In a related study, Yale researchers tracked 89 children, ages 5 to 12, who made their own breakfasts at summer camps. Kids were given either a box of sweetened cereal such as Frosted Flakes, Froot Loops and Cocoa Pebbles, or a box of a low-sugar cereal such as Corn Flakes, Cheerios, Rice Krispies. They could take as much as they wanted of cereal, milk, sugar, orange juice, bananas and strawberries. Results:

•Kids given the low-sugar cereal ate about one serving or one cup. A serving varied from ¾ cup to 1 ¼ cup depending on the weight of the product.

•Those eating the high-sugar type ate two servings or about two cups.

•Children rated the taste of both types equally high.

•Kids eating the low-sugar brands added some sugar but still ate about half as much sugar and far fewer calories than the other kids and were more likely to put fruit on top.

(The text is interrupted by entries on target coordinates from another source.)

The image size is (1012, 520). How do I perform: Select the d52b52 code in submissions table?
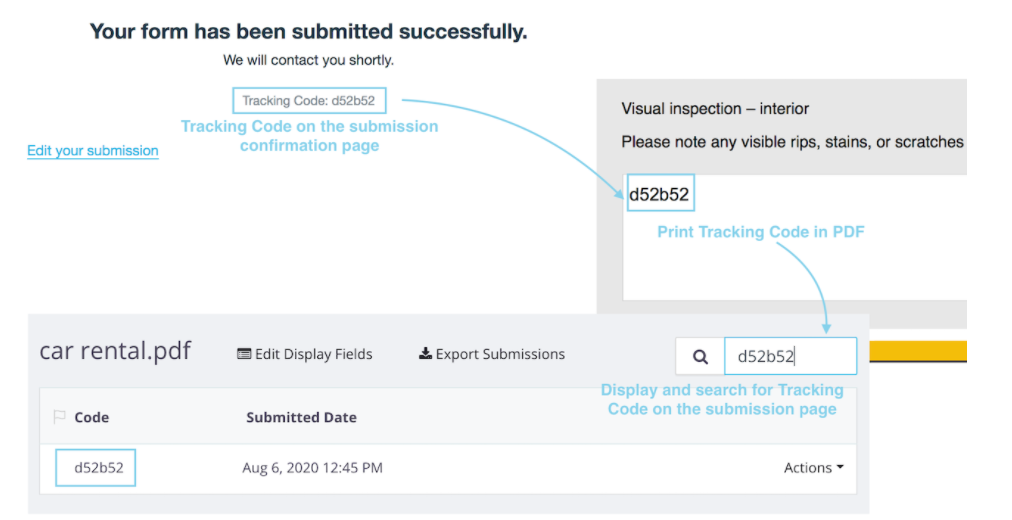tap(96, 467)
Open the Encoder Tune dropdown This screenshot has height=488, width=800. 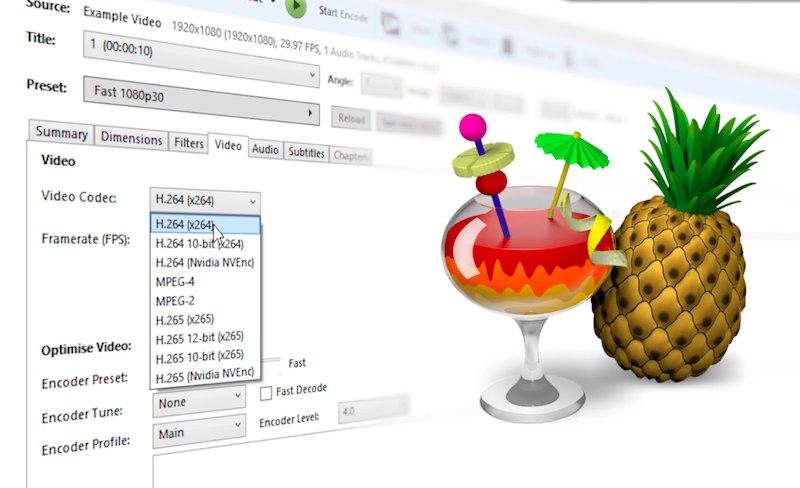200,401
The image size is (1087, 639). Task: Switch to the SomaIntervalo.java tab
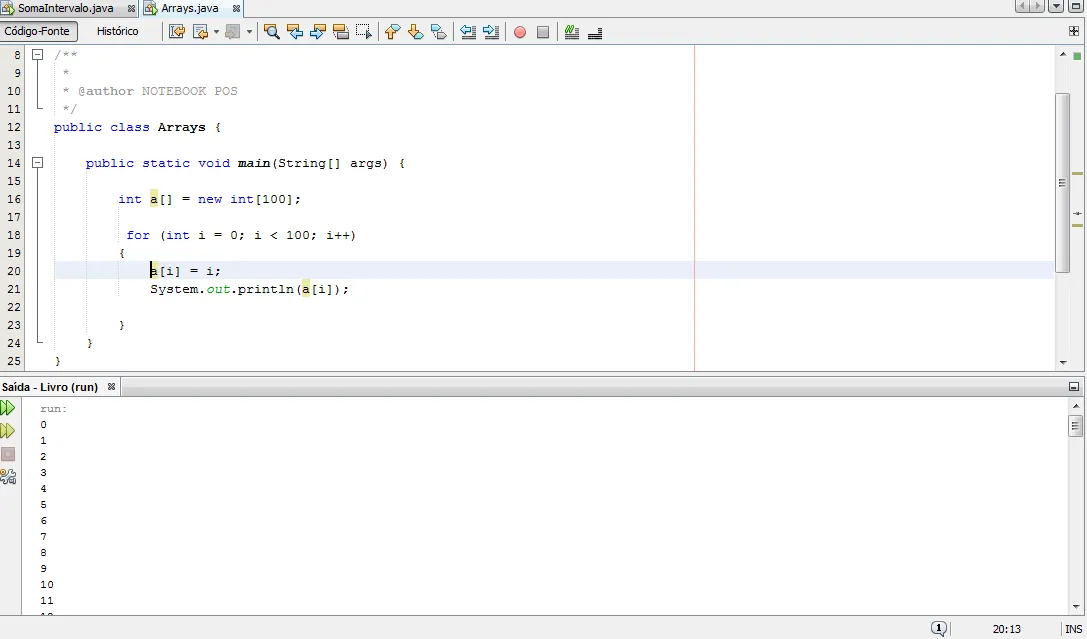64,8
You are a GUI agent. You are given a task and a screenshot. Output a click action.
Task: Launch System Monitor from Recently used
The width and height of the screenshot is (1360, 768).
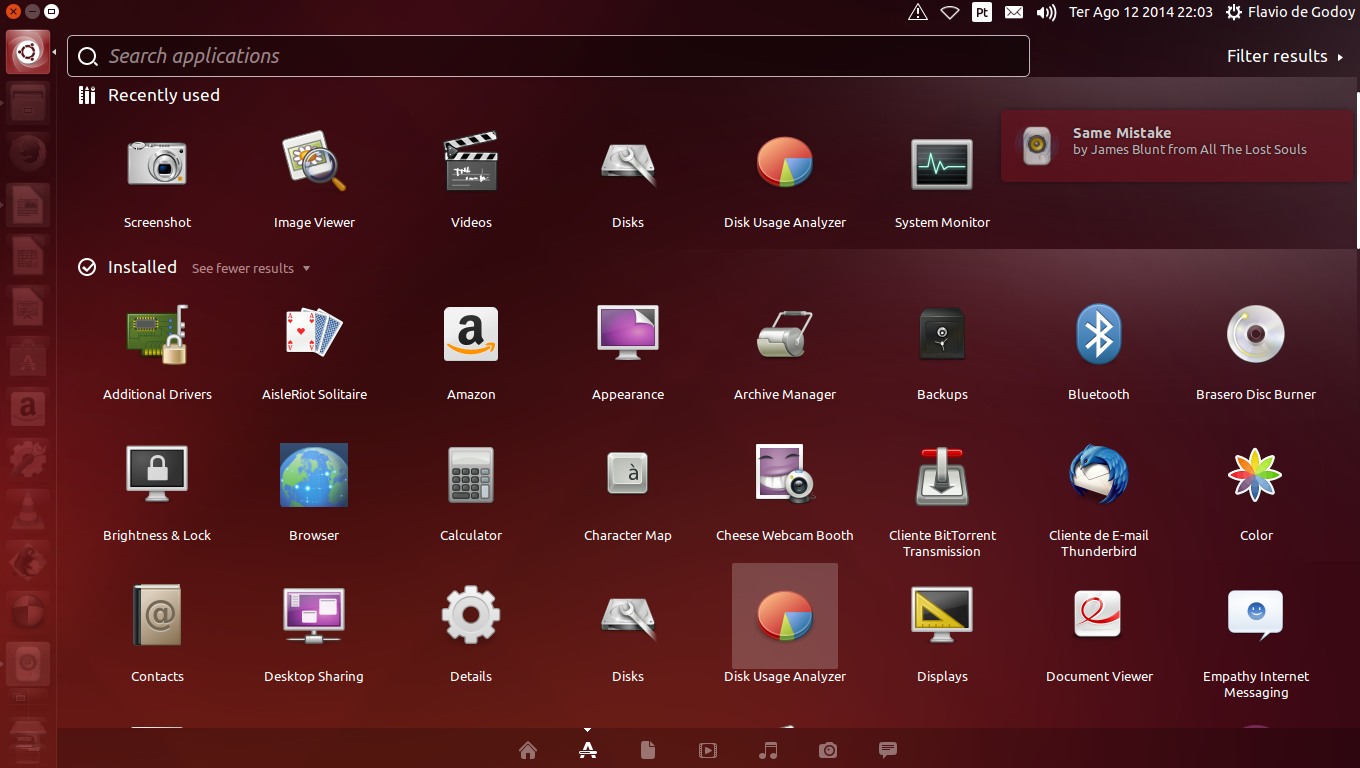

“Part of getting kids to eat more fruit at breakfast is not having it compete with Froot Loops or another high-sugar cereal,” says Marlene Schwartz, deputy director of the Rudd Center.

Certainly, when it comes to eating sweet cereals, I think the parents have to take responsibility for their kids and their future.  We, the consumers, the ones who are buying these products have to force companies such as Kellogg’s and General Mills to stop advertising to our children.  We can do this.  When I think of the advertising dollars spent on kids tv to get our children to eat their sugary cereals, it reminds me of a Saturday Night Live skit where the advertiser asks kids to get their parents out of the room before he goes on.  It really is an attempt to get at our kids when we turn our backs.  When I think of what corporate shits these companies are, it makes me very angry…  I guess it makes me want to ask these people who sit on the boards of these companies, ‘what limits do you have when it comes to making a dollar?’  Is it that they are unaware of what they are doing, just the proverbial stooge continuing to do business as usual, or are they just immune to feelings of wrongdoing and guilt?

Parents, don’t think for a second that breakfast cereals are healthy.  If you are going to feed any to your children make  sure  they are low in sugar and high in fiber.  If you think the battle to keep your kids from eating this crap is tough, the battle to get these companies to back off will be even tougher.  The news of Kellogg’s having to throw out over 5 million kilograms of sugar didn’t even cause a tick on the stock value.  Everyone knows just how hooked we are on their sugar fix.  Sugar is cheap.  An addicted public though, that is worth a mint to these people…

I love how in the opening quote the company says, “the potential for serious health problems associated with the cereal is low.”  Of course they didn’t mean the long term potential for serious health problems, just the immediate threat.  The long term looks pretty bad, obesity, heart disease, diabetes…

2 Comments leave one →
  1. June 30, 2010 6:04 am

    just wanted to say I love your blog! just “found” it, and can totally relate. My kids LOVE cereal, and it’s an ongoing battle to get them to eat healthy. I hate how these big companies gear their crappy food toward kids, when they should put that money towards providing a better product! I could go on a rant, but I’ll spare you – just wanted to say thanks for the great info 🙂

  2. July 2, 2010 12:38 pm

    I came to check out your blog after you started to follow me on Twitter. 🙂

    I can’t eat any of Kellogg’s cereals, but I found the article to be really interesting nonetheless!